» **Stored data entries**
= Beginning of Section =
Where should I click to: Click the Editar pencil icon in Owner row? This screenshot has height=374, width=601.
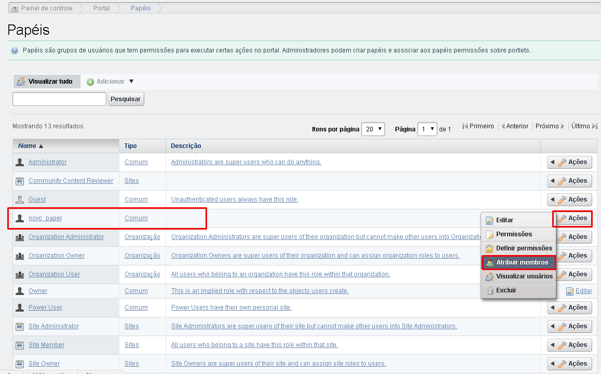pyautogui.click(x=570, y=291)
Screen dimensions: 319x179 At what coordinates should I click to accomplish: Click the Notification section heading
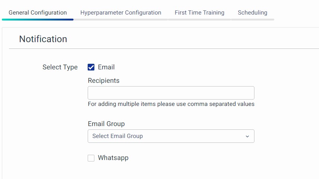(x=43, y=39)

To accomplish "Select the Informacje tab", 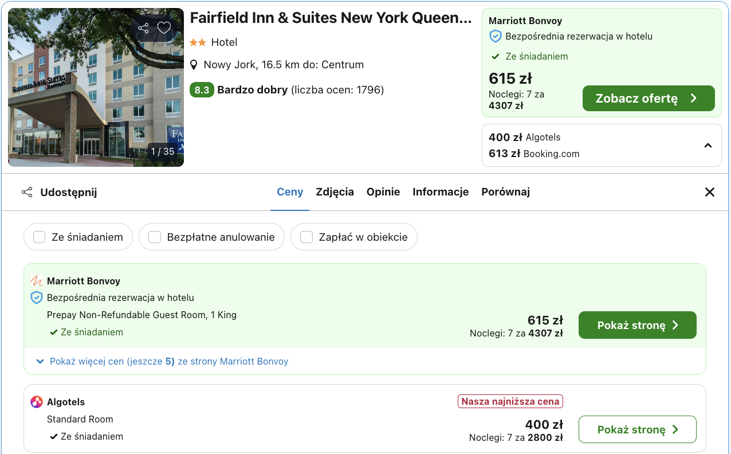I will point(441,192).
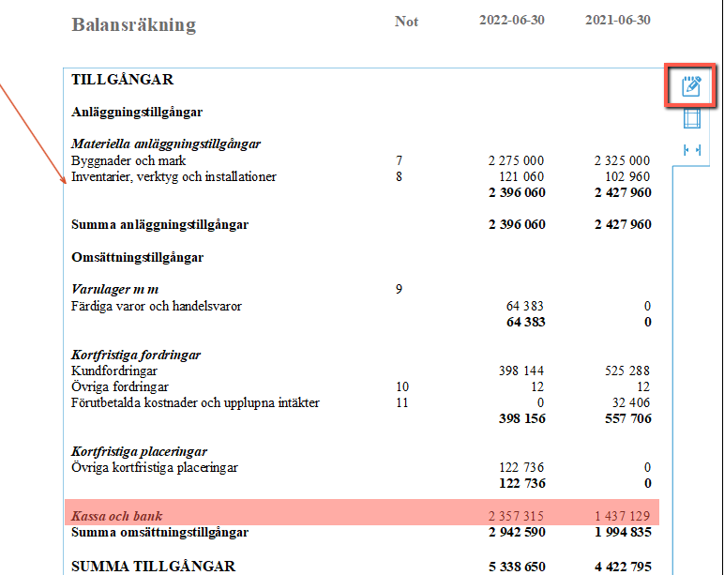
Task: Click the SUMMA TILLGÅNGAR total 5 338 650
Action: click(x=517, y=567)
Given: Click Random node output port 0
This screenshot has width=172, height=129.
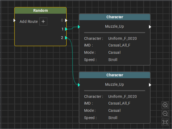Looking at the screenshot, I should tap(66, 20).
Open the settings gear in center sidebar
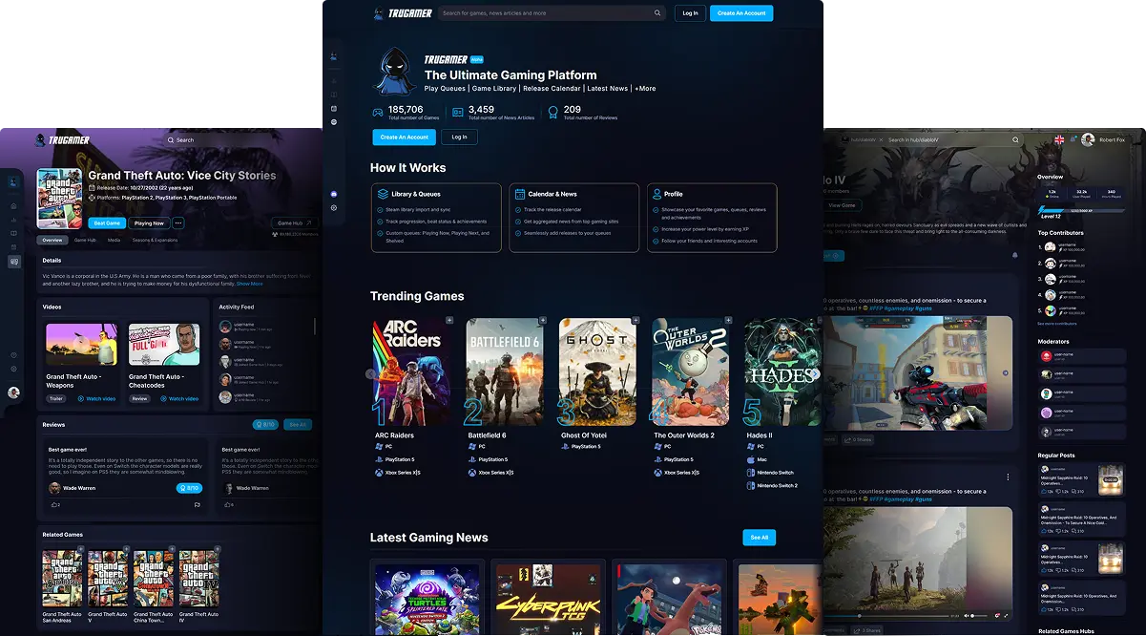 tap(334, 207)
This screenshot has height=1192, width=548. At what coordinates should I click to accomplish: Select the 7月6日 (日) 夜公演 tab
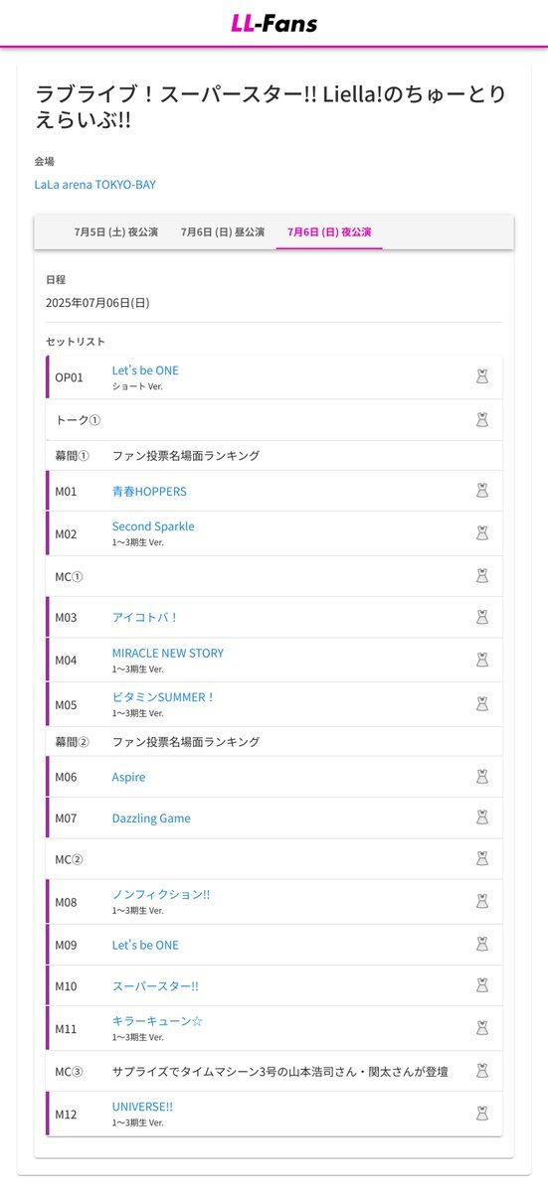coord(329,231)
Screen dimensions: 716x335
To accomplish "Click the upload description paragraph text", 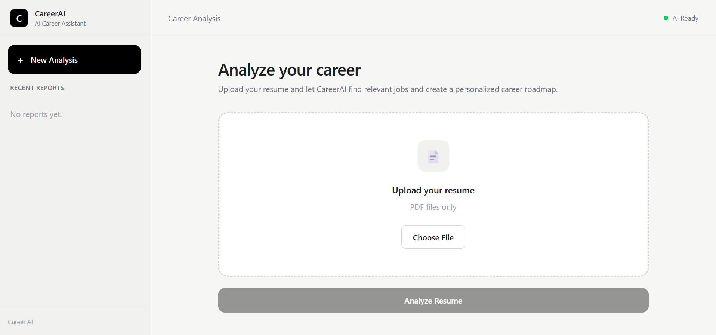I will tap(388, 89).
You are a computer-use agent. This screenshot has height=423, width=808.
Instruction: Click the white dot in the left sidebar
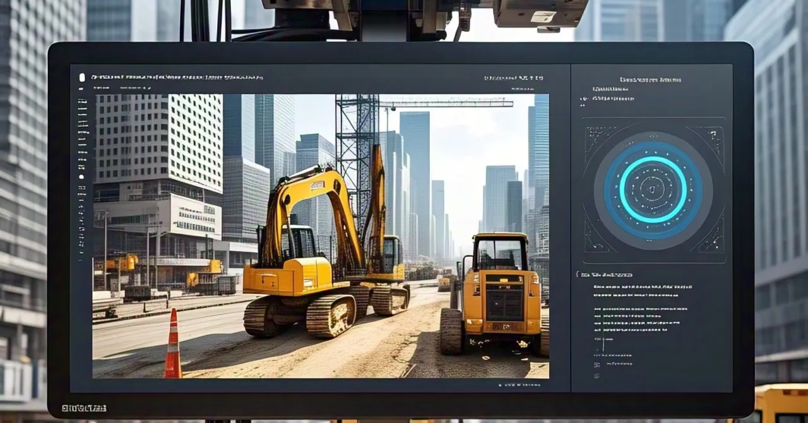tap(81, 177)
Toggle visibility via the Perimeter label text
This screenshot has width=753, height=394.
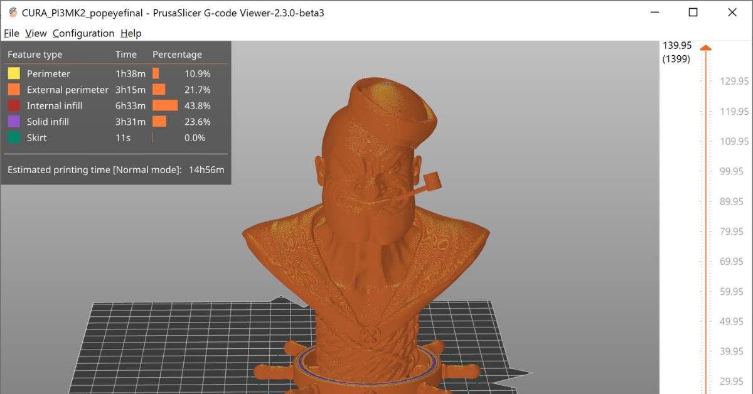pyautogui.click(x=48, y=74)
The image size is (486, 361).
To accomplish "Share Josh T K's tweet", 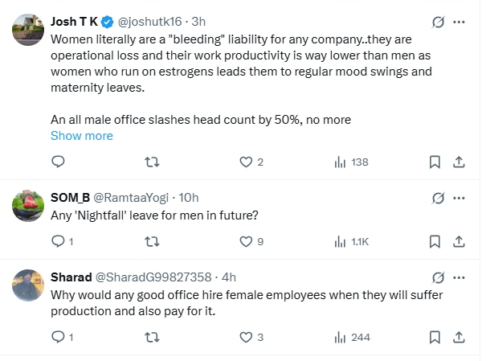I will 459,162.
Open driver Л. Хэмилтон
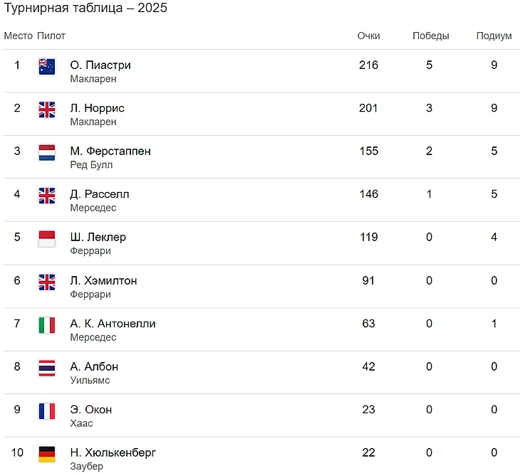Image resolution: width=520 pixels, height=473 pixels. point(103,280)
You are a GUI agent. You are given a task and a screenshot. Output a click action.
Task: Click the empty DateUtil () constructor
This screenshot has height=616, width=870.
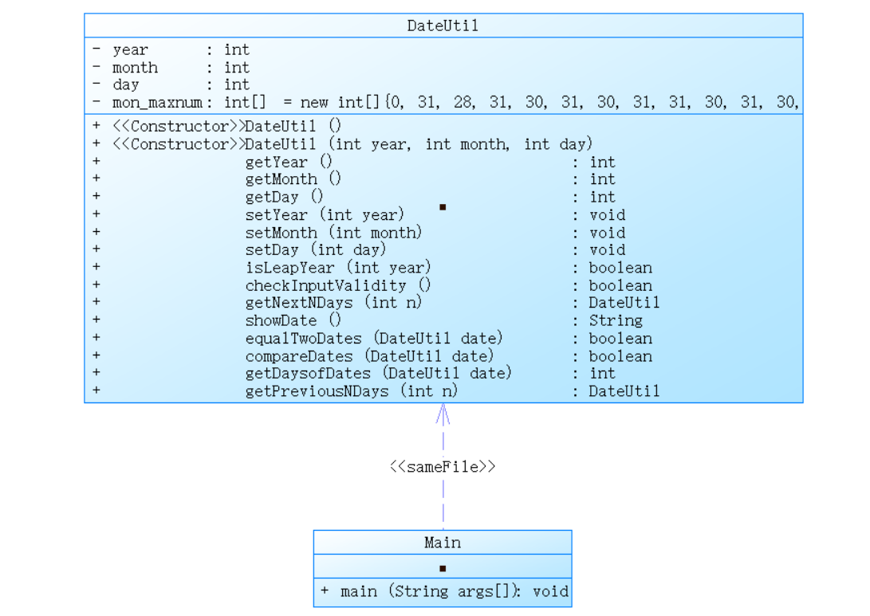[x=293, y=127]
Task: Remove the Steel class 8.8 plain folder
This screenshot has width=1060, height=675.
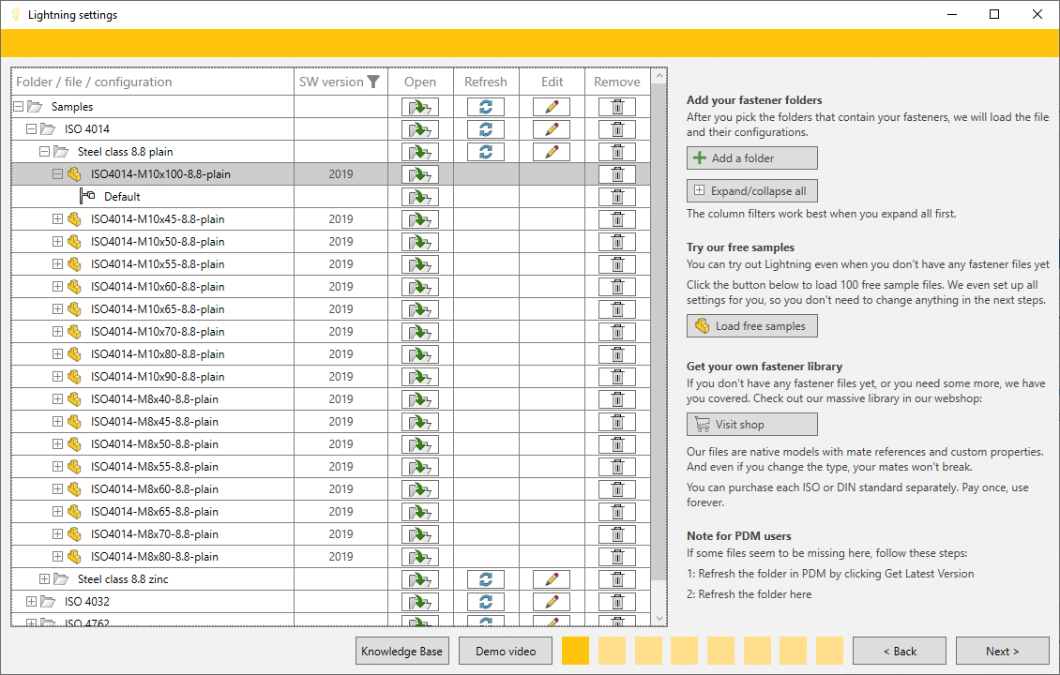Action: 616,151
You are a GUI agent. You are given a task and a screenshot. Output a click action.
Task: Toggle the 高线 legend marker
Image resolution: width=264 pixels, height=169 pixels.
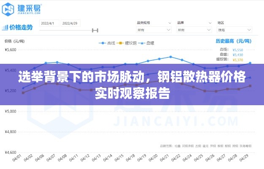point(102,43)
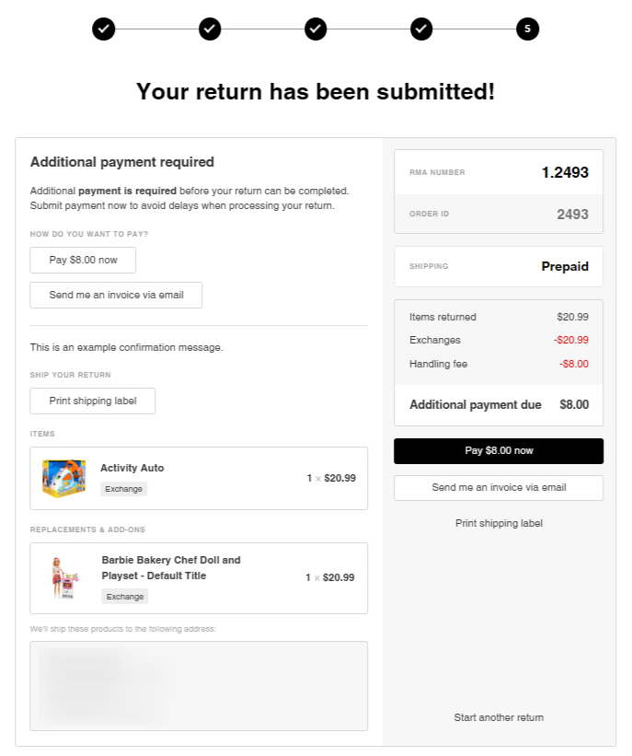This screenshot has width=632, height=756.
Task: Click the white outlined Pay $8.00 now button
Action: pos(83,260)
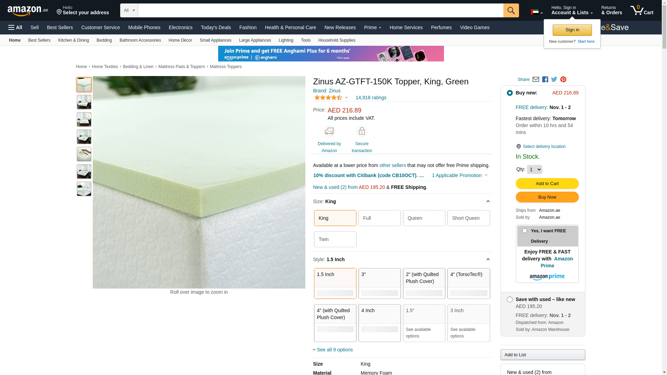Open the Qty quantity dropdown
This screenshot has height=375, width=667.
pyautogui.click(x=534, y=169)
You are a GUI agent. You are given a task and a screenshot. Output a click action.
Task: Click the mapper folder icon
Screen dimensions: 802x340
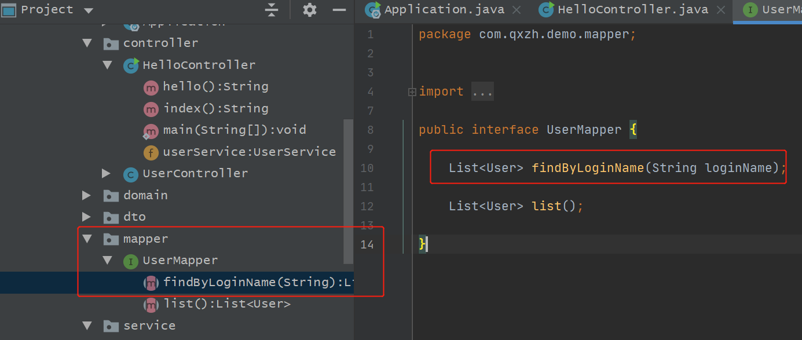[111, 239]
= End of Section =
» **What is required**
Whichever lines of the records above hold the word "folder" should all be copied out.

» **Finished task**
Task: Remove the Steel class 8.8 plain folder
Task: Click the mapper folder icon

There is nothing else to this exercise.